» WORK TO BE COMPLETED
Once the line with "Open the FAQ footer link" is found in the data, output it and each following line exactly, up to and including the line with "Task: Click the Setting gear icon in sidebar", and nothing before or after.

[Pixel coordinate grounding data]
------------------------------------------------------------

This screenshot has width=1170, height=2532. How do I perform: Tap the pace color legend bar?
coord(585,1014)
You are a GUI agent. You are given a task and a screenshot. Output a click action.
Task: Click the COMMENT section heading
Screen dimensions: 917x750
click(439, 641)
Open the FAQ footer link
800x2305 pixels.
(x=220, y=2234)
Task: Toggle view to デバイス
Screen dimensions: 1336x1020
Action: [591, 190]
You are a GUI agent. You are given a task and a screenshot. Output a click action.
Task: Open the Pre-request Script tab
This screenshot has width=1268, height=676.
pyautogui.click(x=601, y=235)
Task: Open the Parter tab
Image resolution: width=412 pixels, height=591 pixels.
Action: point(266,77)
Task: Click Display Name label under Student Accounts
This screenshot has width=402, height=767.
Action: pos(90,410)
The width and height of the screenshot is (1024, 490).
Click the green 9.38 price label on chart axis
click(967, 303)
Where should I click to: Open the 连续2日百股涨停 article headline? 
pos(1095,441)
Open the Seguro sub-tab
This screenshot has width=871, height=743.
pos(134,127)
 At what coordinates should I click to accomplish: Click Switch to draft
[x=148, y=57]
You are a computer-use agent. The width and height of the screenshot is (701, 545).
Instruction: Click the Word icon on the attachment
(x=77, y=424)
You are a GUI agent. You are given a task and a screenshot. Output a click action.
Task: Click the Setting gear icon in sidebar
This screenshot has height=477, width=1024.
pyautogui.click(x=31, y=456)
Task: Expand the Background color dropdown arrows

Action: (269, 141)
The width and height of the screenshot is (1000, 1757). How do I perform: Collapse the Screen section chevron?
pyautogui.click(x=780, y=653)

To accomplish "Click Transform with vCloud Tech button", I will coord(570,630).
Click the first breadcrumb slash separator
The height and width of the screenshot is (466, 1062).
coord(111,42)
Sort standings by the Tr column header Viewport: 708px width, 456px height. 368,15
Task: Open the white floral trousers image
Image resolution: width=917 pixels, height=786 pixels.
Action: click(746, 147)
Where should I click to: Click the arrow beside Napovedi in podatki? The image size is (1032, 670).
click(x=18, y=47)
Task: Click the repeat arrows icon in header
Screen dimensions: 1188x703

------------------------------------------------------------

» RESPONSE
Open the FAQ footer link
800x2305 pixels.
(x=220, y=2234)
Task: Toggle view to デバイス
Screen dimensions: 1336x1020
Action: [591, 190]
You are a GUI agent. You are given a task and a screenshot. Output a click action.
Task: Open the Pre-request Script tab
This screenshot has width=1268, height=676.
pyautogui.click(x=601, y=235)
Task: Open the Parter tab
Image resolution: width=412 pixels, height=591 pixels.
Action: point(266,77)
Task: Click Display Name label under Student Accounts
This screenshot has width=402, height=767.
Action: pos(90,410)
The width and height of the screenshot is (1024, 490).
Click the green 9.38 price label on chart axis
click(967, 303)
Where should I click to: Open the 连续2日百股涨停 article headline? 
pos(1095,441)
Open the Seguro sub-tab
This screenshot has width=871, height=743.
pos(134,127)
 At what coordinates should I click to accomplish: Click Switch to draft
[x=148, y=57]
You are a computer-use agent. The width and height of the screenshot is (701, 545).
Instruction: Click the Word icon on the attachment
(x=77, y=424)
You are a GUI agent. You are given a task and a screenshot. Output a click action.
Task: Click the Setting gear icon in sidebar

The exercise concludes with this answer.